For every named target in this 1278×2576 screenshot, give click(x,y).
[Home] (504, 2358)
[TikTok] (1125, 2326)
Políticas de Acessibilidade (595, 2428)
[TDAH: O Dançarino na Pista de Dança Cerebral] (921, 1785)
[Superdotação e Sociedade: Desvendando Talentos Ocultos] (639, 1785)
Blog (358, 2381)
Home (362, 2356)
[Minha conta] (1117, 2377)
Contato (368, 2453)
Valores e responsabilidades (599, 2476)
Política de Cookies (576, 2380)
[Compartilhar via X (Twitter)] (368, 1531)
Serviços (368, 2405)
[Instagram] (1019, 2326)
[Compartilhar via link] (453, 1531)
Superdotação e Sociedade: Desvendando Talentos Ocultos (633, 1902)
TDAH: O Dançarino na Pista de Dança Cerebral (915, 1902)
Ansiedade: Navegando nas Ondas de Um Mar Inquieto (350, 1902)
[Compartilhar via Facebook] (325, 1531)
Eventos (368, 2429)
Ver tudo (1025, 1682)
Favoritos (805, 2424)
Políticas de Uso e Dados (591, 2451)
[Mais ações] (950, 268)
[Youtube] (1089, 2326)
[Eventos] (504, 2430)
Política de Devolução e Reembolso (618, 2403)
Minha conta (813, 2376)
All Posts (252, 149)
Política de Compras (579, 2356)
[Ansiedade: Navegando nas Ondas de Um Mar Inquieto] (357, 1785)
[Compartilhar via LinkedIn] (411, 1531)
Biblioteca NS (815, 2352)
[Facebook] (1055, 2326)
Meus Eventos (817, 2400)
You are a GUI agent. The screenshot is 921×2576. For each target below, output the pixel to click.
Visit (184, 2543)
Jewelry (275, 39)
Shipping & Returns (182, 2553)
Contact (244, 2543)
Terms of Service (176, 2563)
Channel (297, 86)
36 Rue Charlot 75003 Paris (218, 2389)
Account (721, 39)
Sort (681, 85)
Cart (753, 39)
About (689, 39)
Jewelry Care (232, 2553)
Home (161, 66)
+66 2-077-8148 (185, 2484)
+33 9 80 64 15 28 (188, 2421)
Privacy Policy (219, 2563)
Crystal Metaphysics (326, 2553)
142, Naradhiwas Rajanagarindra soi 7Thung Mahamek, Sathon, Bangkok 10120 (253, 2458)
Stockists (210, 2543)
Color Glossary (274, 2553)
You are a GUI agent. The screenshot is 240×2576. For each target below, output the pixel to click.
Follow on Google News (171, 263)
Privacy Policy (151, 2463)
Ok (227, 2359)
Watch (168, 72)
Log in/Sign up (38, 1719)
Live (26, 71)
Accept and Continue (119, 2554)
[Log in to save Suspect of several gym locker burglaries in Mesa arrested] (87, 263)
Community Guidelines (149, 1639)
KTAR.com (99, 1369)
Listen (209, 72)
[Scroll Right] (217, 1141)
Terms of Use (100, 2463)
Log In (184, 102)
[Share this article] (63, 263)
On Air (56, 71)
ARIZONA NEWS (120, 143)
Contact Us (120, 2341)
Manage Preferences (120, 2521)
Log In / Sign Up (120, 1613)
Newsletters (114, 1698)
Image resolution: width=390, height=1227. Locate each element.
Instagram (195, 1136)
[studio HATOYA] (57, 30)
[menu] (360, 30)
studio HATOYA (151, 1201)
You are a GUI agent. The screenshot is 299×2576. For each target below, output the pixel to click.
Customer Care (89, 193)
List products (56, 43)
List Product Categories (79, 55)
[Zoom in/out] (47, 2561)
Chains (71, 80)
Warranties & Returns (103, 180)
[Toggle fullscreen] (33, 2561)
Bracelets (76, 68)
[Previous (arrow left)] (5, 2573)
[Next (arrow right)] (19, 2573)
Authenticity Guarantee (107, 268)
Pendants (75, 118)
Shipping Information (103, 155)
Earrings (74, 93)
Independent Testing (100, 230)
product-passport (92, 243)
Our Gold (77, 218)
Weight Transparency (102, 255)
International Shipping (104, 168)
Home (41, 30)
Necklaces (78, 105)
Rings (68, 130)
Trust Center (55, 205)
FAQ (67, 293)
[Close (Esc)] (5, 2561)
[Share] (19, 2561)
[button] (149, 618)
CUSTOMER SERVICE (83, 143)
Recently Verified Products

--------------------

> **THE PROBLEM**
Of the records above, copy each line that includes "Pista".

> **TASK RESULT**
[TDAH: O Dançarino na Pista de Dança Cerebral] (921, 1785)
TDAH: O Dançarino na Pista de Dança Cerebral (915, 1902)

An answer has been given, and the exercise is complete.